Ll rialzo violento delle borse di lunedì è un’ulteriore prova di quanto i mercati siano ancora nel pieno della crisi finanziaria e solo il fatto che si paventasse la possibilità del fallimento della principale banca mondiale (Citigroup) dà un’indicazione inequivocabile sullo stato di tensione e di paura che regna ancora oggi tra gli investitori.
L’annuncio di un robusto e deciso piano per evitare il tracollo del colosso bancario americano ha fatto venir meno uno degli scenari peggiori che si potessero manifestare scatenando rialzi impensabili in una situazione normale; il rialzo a doppia cifra di Eni non è infatti un segnale di minore isteria rispetto ai cali drammatici che si sono visti negli ultimi mesi.
In questa fase non è lecito abbandonarsi a illusioni su una veloce uscita dalla crisi e gli annunci dei drastici piani di riduzione degli investimenti delle imprese e di riduzione dei costi, con conseguenti tagli occupazionali, danno un’immediata percezione del difficile contesto economico che si dovrà affrontare nei prossimi mesi.
Almeno due fattori positivi stanno però agendo nel mitigare gli effetti della crisi e per quanto siano una sua conseguenza consentono una boccata d’ossigeno a famiglie e imprese.
Il prezzo del petrolio si è ridotto di due terzi negli ultimi mesi, mentre i tassi di interesse stanno calando in modo molto sensibile dopo le iniziative prese dalla Bce per contrastare la crisi economica. Le due dinamiche non sono prive di conseguenze e per questo è utile capire chi beneficerà dei cali e per quanto tempo continueranno a seguire l’andamento attuale.
La crisi economica ha messo fine al rincaro di materie prime e dei prezzi dei beni di consumo cui abbiamo assistito ancora per tutto il primo semestre del 2008; il rischio inflazione ha smesso di costituire una minaccia lasciando il passo a uno scenario in cui in molti settori si assisterà a una gelata dei prezzi se non addirittura a una loro diminuzione. La ragione principale di tale calo si può rintracciare nel crollo della propensione al consumo delle famiglie e nella difficoltà di molte imprese che si vedono costrette a ridurre produzione e costi (anche del personale).
Uno scenario economico debole, inevitabile per i prossimi mesi, dovrebbe indurre l’autorità monetaria ad abbassare i tassi per stimolare l’economia, considerato l’ormai nullo rischio inflazionistico. Chiunque abbia un mutuo o un debito a tasso variabile già nell’ultimo trimestre dovrebbe vedere benefici sulla rata, mentre il 2009 dovrebbe offrire condizioni più favorevoli del 2008.
La minore propensione al credito da parte delle banche e l’aumento del margine sul costo dei nuovi prestiti concessi stanno invece riducendo di molto l’impatto delle riduzioni decise dalla Bce e in questo momento ottenere nuovi prestiti sta diventando particolarmente difficile e oneroso.

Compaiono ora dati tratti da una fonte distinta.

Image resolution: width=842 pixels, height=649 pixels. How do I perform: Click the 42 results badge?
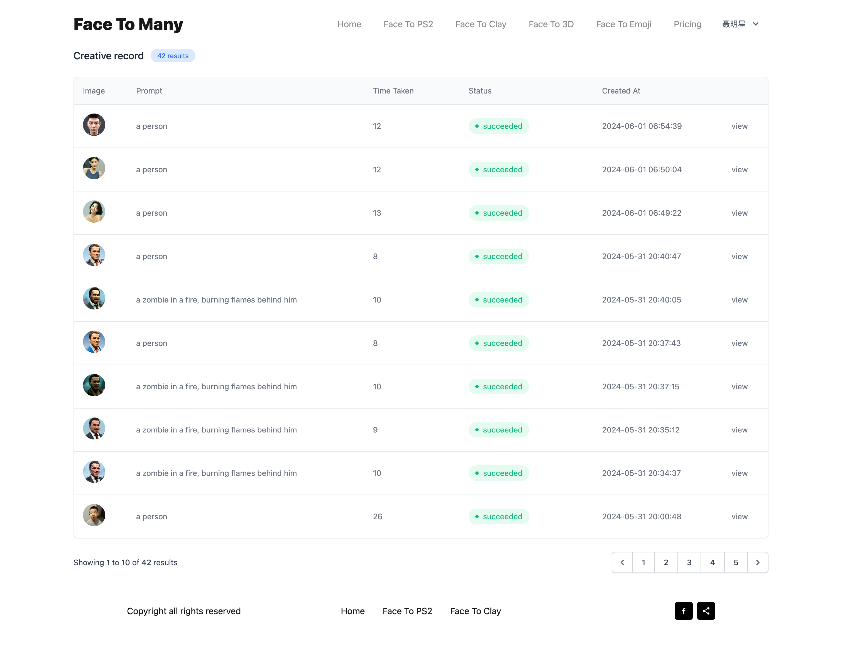point(173,56)
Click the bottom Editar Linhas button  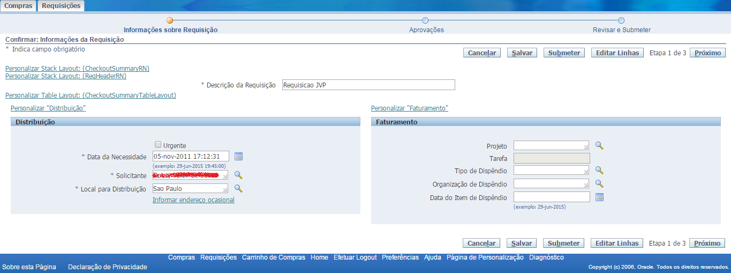[x=617, y=243]
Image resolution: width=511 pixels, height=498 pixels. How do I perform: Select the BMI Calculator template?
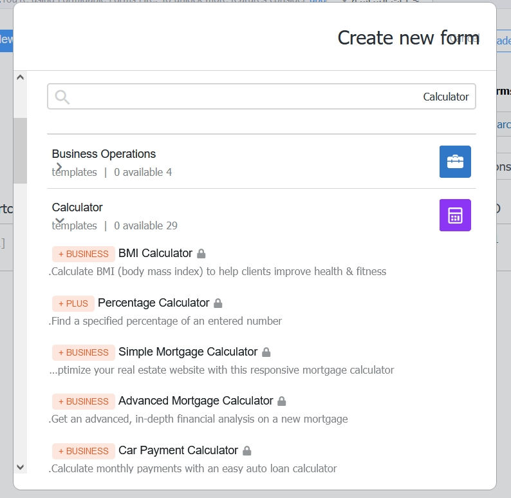[155, 253]
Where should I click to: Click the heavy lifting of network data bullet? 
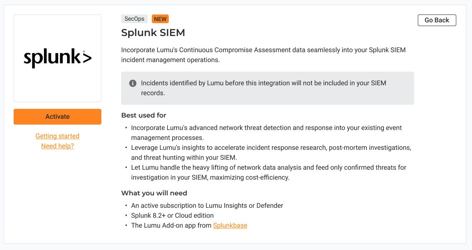(x=268, y=172)
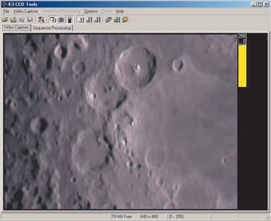271x221 pixels.
Task: Open the File menu
Action: (x=6, y=11)
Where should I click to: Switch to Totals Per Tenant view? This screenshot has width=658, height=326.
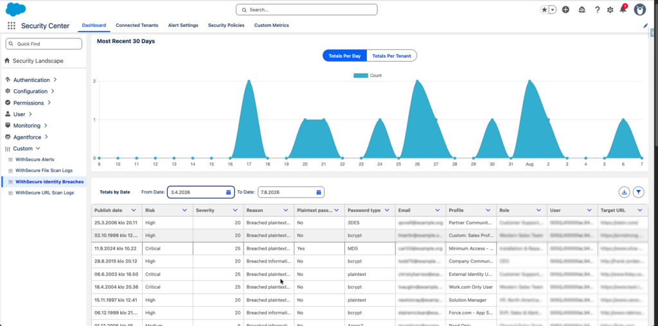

Imporre un atteggiamento diverso a livello governativo sembra decisamente difficile nelle condizioni attuali e nemmeno un aiuto statale alle banche potrebbe probabilmente indurle a mutare le proprie politiche di concessione del credito.
Oltre ai tassi di interesse, la recessione economica ha determinato una discesa repentina del prezzo del petrolio, a causa del calo della domanda che il rallentamento in atto sta comportando.
Fare previsioni sull’andamento di questa materia prima risulta estremamente difficile, ma esiste più di una ragione per ritenere che la discesa non possa andare molto oltre e che nel 2009 si possano vedere rialzi rispetto ai livelli attuali.
L’incremento cui abbiamo assistito è stato causato sia dall’espansione delle economie emergenti affamate di petrolio e materie prime, sia da anni di mancati investimenti a causa di un prezzo particolarmente basso. Per quanto possano rallentare non è ipotizzabile che le economie emergenti tornino al livello di non sviluppo di qualche anno fa, mentre è largamente diffusa la tesi che per mantenere il livello di produzione di petrolio attuale occorra aumentare di molto gli investimenti.
Proprio negli ultimissimi giorni si sono invece letti annunci di revisione dei piani di sviluppo di nuovi pozzi che il prezzo attuale non rende più conveniente. I mancati investimenti stanno quindi ponendo le basi per futuri rialzi, rendendo più che mai attuali politiche energetiche efficaci che diminuiscano la dipendenza dall’oro nero. In questo caso i mancati investimenti di oggi presenteranno il conto con gli interessi nei prossimi anni, se non si trovano soluzioni alternative per tempo. Intanto nell’attesa che finiscano le notizie negative ci godiamo quelle poche buone di cui nessuno parla.